Civil Commitment
At
a time when fellow Americans in the great state of Minnesota
and other states in this great union seem to struggle with how best to treat sex
offenders once they have served their sentences, I feel compelled to offer my
opinion concerning civil committment.
As
I have stated in previous posts, I am 52 years old. I am also old enough to
remember air raid sirens in school and to have learned from the “Greatest
Generation.” My dad was a city police officer during my entire childhood. I
served in the U.S. Army during the “Cold War” when our enemies were great
communist powers of the eastern bloc nations. I also consider myself to be a
Christian, dad, Strict Constitutional Conservative, a patriot and yes a
registered sex offender.
Aside
from the fact that I am a registered sex offender and happen to be blessed enough to
reside in a state that if memory serves me correctly, prevents civil commitment
via the state constitution, it jars my conscience by which in essence a state or the federal government can force a person to remain incarcerated
beyond their maximum sentence this absolutely goes against virtually every fiber I
have in my being.
As
I was growing up I learned about a convict’s debt to society and how once paid,
society in theory then owed that convict a second chance.
As
I grew up, I also learned about the concentration camps of the Nazis, the gulags and
the purges of the communist nations and about our own slavery issues and then
our internment camps of World War II. I also learned about our own horrific mental institutions of the past.
I
cannot in my own mind reconcile civil commitment as being a good thing when it
so resembles and conflicts with what I was taught as a young person as being
bad and wrong. I believe in freedom, with some restraints, but not restraint
based upon what a person might do in the future. When we go there, any of us
can be locked up because I might rob a bank tomorrow and I can’t prove
otherwise. These inmates who are civilly committed rely on assessments done by
“professionals” who are paid by the state and know where their bread and butter
come from.
Just
yesterday, I had an e-mail conversation with Kim ****** our state leader of Indiana Voices, the state chapter of the
national RSOL about the possibility
of trying to get an interview with the head of the Indiana Sex Offender Management and
Monitoring (INSOMM) Program for a future article in our newsletter which is
sent out to our incarcerated members.
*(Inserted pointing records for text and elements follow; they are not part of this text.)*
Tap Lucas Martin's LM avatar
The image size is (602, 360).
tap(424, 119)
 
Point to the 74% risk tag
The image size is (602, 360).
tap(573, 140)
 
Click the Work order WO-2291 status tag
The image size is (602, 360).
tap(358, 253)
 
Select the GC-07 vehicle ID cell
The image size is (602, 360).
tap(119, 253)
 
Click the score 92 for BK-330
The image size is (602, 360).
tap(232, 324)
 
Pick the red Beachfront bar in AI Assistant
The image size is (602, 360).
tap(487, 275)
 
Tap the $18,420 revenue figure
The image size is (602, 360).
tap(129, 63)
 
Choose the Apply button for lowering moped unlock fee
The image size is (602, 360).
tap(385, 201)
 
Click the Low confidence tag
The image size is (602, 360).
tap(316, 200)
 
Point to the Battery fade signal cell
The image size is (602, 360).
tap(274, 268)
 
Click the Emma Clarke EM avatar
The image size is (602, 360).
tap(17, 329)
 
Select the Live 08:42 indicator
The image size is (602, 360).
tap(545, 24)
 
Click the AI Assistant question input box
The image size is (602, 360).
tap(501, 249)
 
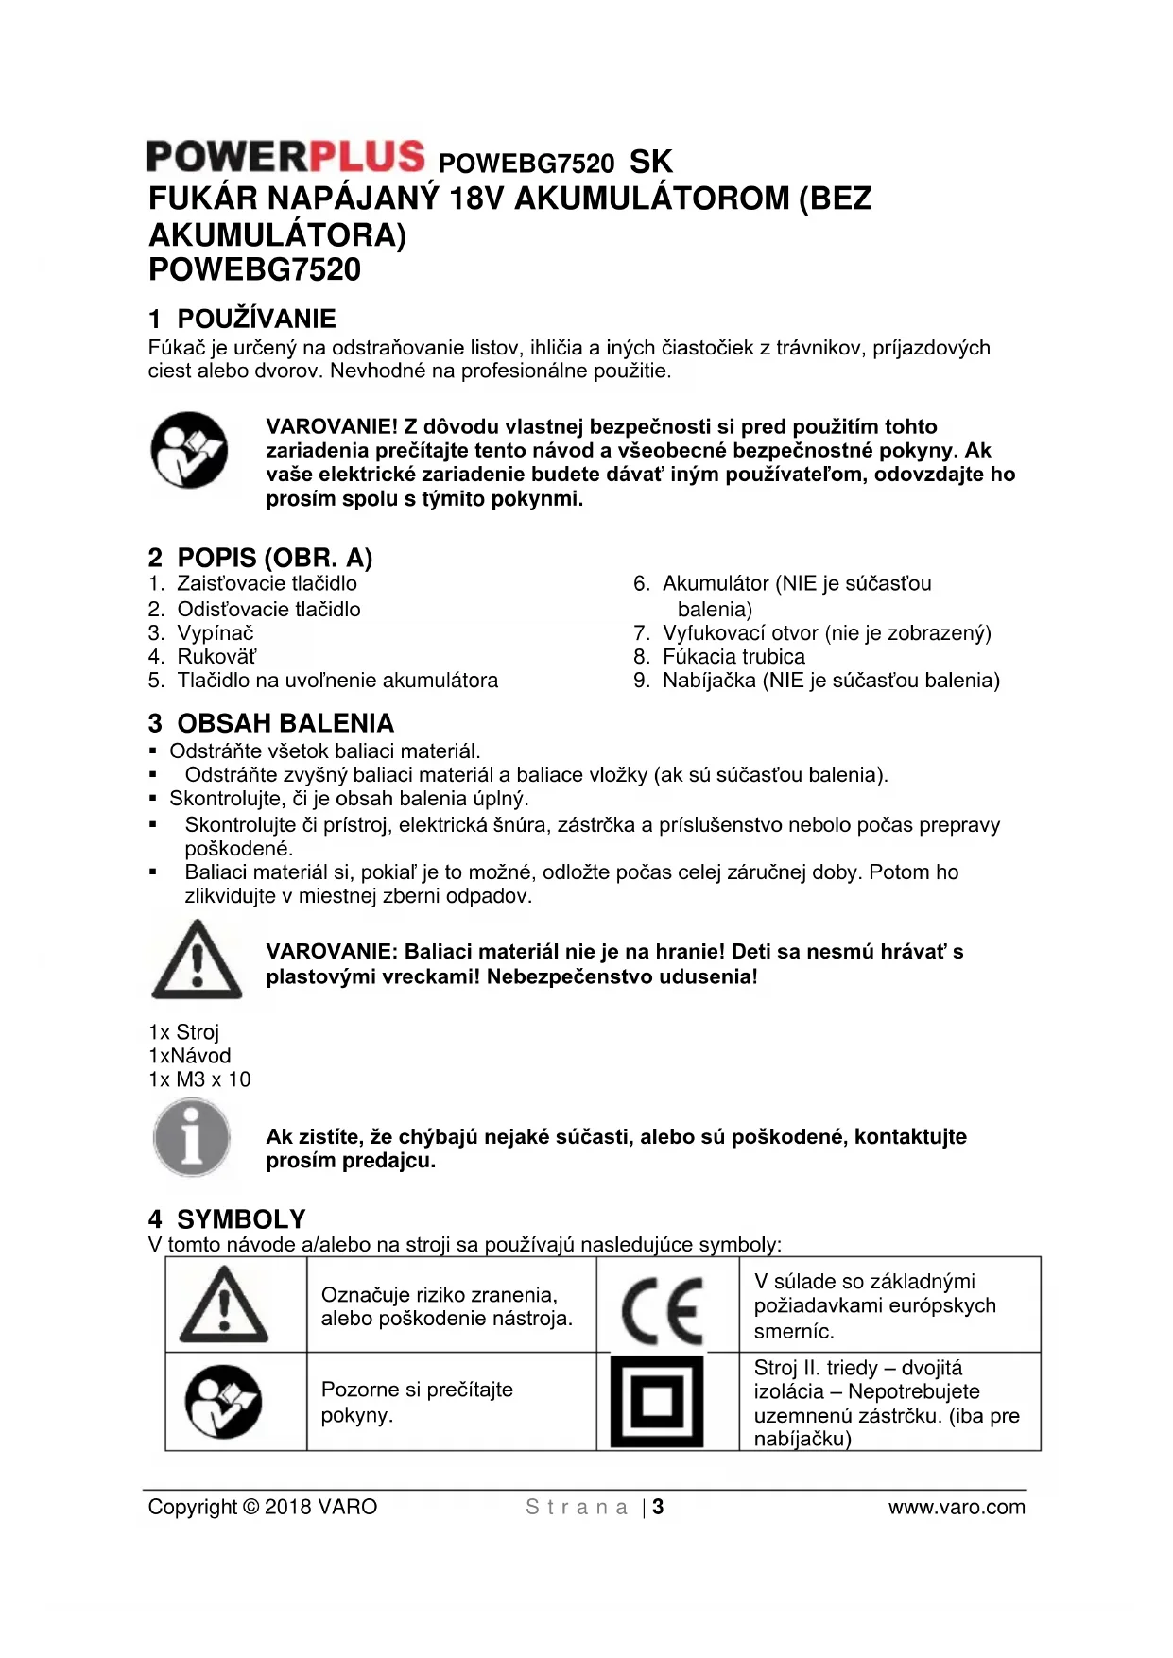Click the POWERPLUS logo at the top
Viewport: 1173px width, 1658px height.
coord(285,157)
I wanted to try to write an article
concerning the future of the INSOMM program, which inmates hate and always
swirl rumors about its demise. However, research shows therapy is effective in
deterring sex crime recidivism.
I
wanted to let inmates who have been convicted of sex crimes in the state of
Indiana know that there is absolutely no (zero) buzz out here concerning the
end of funding by the Indiana State Legislature for the INSOMM program and at
the same time gain the support of the director of the program in fighting for
less restrictive legislation based upon the success of the INSOMM program with Indiana’s
1.05% sex offender recidivism rate (one of the lowest in the nation), which
should also help to insure continued funding for the INSOMM program by allowing
them to tout their success to our state legislators. Kim’s response to me was, “I
have met with Dr. Deming with Liberty Behavioral. He literally through me
out of his office! His boss is DOC. He’s not going to give us any info!
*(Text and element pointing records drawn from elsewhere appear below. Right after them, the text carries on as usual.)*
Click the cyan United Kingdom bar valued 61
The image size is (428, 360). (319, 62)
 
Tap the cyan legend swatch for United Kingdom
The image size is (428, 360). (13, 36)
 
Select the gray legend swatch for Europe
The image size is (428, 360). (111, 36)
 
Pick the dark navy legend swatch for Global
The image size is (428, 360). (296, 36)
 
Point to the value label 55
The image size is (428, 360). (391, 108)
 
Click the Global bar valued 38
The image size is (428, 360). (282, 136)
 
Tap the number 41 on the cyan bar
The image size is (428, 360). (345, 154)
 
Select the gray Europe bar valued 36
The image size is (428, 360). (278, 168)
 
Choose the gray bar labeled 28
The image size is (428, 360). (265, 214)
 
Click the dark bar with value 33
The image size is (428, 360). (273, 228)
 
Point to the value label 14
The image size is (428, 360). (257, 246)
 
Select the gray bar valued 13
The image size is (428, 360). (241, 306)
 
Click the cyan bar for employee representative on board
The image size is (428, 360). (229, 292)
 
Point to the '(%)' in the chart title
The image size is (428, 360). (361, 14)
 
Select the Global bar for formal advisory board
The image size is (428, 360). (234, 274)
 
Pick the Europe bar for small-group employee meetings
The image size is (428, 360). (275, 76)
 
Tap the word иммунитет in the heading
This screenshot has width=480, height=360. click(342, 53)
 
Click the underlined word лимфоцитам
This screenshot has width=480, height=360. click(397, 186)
Nor is he going to testify on our behalf.”
This
type of reaction is anecdotal evidence that Dr. Karen Franklin is correct in
her article “Remarkable
experiment proves pull of adversarial allegiance” in which she states, “Psychologists’
scoring of forensic tools depends on which side they believe has hired them.”
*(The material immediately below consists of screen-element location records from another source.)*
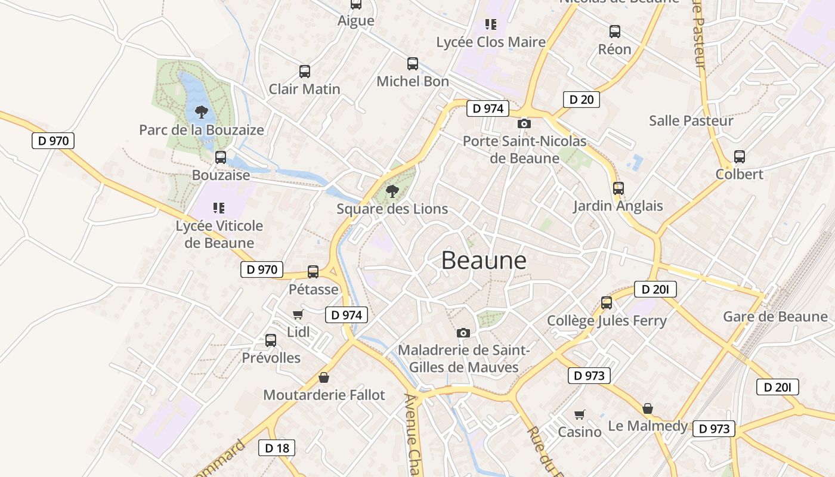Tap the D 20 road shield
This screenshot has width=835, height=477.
tap(581, 100)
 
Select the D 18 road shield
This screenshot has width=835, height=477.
tap(277, 448)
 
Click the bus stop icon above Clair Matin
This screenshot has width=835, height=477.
tap(305, 72)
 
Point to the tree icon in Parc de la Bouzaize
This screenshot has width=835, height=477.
tap(202, 111)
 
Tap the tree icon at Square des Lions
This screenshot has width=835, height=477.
tap(392, 191)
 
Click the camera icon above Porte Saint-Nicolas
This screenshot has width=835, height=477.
tap(524, 123)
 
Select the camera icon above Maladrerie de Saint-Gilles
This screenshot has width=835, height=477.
tap(463, 333)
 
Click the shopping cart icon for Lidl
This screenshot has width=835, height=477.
tap(298, 314)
These people know where their paycheck comes from and seem to base their
responses to questions posed to them upon who is paying them and what they
believe their employer wants to hear and not the facts of the case.
These
are the same people who write the reports determining whether someone who has
been civilly committed rely to give a fair assessment as to whether or not
they should or should not be released from detention. This is an abomination of
all that is right.
This
is beginning to appear to look like a cross of the old Soviet gulags, World War
II era internment camps and our not so long done away mental hospitals where
shock therapy and frontal lobotomies were performed.
This
treatment of our fellow citizens of these United States should be abhored all citizens
and the fact that it doesn’t, abhors me. It makes me seriously wonder about the
“State of our Union” and what kind of country my children are going to grow up
to live in. I believe it is time to find ways to do away with civil commitment, if Indiana and 29 other states can do without it, the other 20 states and the federal government can too.
If you’re not worried, your eyes aren’t open.
Chuck
If you’re not worried, your eyes aren’t open.